Sometimes when I sit down for my daily dose of blogging, I have no idea what to write. Those are the days that I tell a goofy story from the past or make some comment about something that strikes me as funny.
Today, though. Today I know exactly what I want to write. I only hope I can find the words to express what I'm really trying to say.
Remember how I said that I'd be feeling better by today? I was so wrong. I don't really feel like going through all the details (that is so NOT me) but I can summarize.
First, I broke my alarm and overslept.
Second, I drove my best friend CB to the airport. Her husband is deployed so she is spending a month with her parents.
Third, I went to my surgery consultation and found out that my insurance probably won't cover my jaw surgery.

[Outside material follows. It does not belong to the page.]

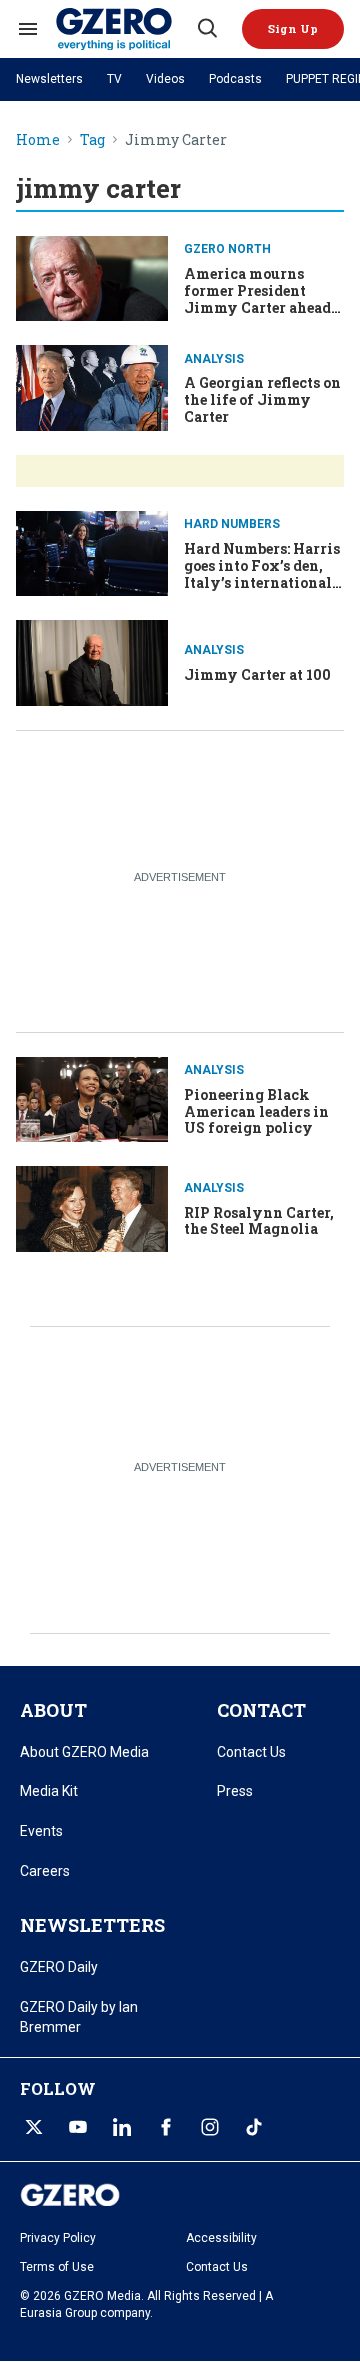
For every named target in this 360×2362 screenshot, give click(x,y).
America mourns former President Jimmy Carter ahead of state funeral (257, 298)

We're talking at least $10,000.
Fourth, my car wouldn't start after my appointment.
And lastly, a vet tech who we became friendly with called to tell us that the vet grossly exaggerated my dog's problems. She was hoping that she had called in time to ask us to let her keep the dog herself. Too late.
How much does that suck?
But that's not what I want to talk about today. Today, I want to talk about friends.

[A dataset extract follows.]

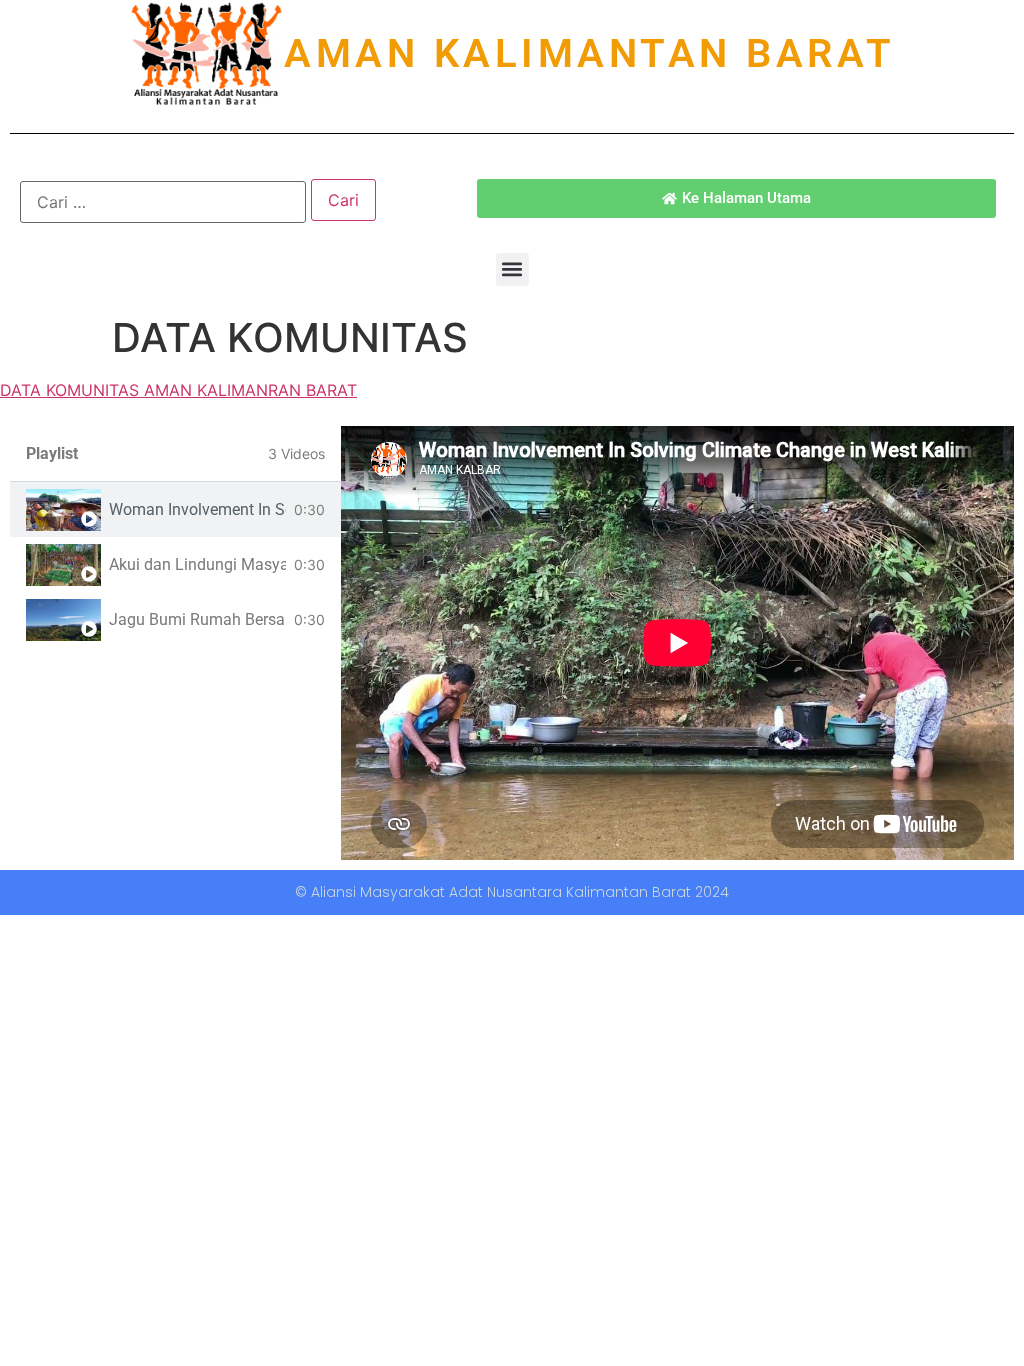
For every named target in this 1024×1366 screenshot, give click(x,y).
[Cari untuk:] (163, 202)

I'm not someone who always felt like I had a lot of friends. I tend to make just a few close friends and stick with them until our friendships have run their courses.
But what I've realized is that I actually have (and had in the past) lots and lots of friends. I was just defining the term too narrowly. I sort of expect friends to be like sisters. But that isn't very realistic. Friends are people who know you, or are taking the time to get to know you, and like what they know. Friends are people who are willing to take the time to think about your feelings. I have tons of friends. And through your comments and E-mails, you guys helped remind me of that.

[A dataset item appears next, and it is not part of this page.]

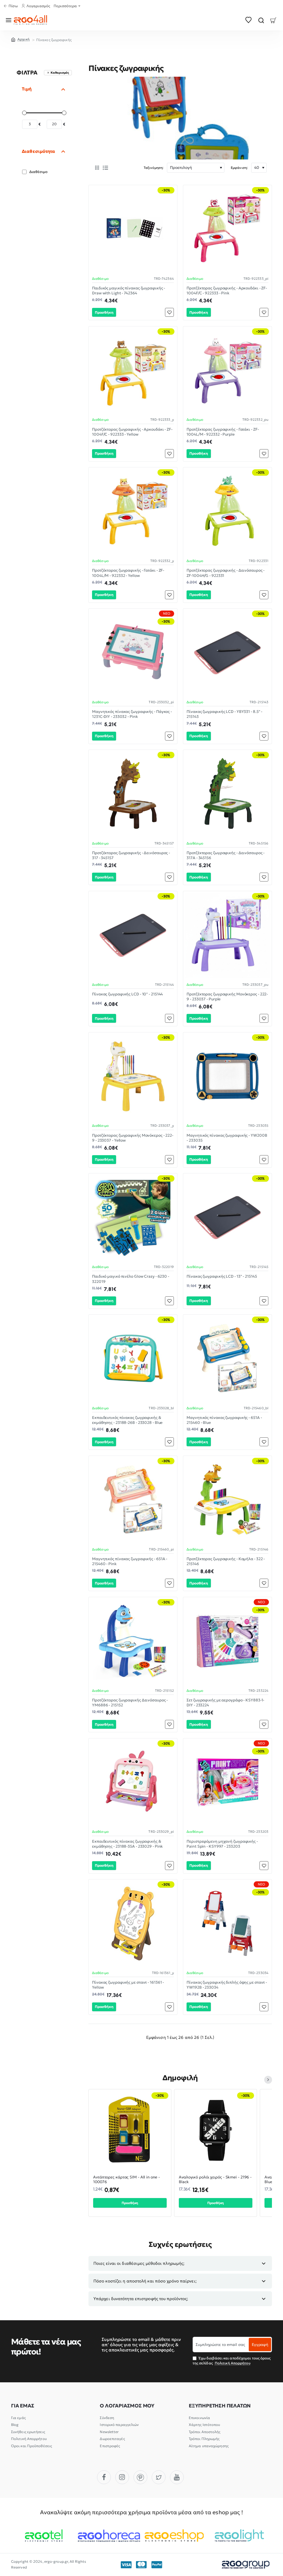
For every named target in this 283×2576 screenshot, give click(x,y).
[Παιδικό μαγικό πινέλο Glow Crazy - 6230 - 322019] (133, 1217)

I said to my husband tonight, "I got some really great E-mails and comments from my blog today. It really felt nice."
He was glad for me. He also pointed out that having my closest friend leave for a month was probably a major force behind just how bad I was feeling. I hadn't even given that a lot of thought, but he's right.
Today, I just really want to say thank you. Thanks for reading along with me here. And thank you for knowing just when I really needed some support. This isn't the first time I've said it, and it won't be the last, but you guys are the best.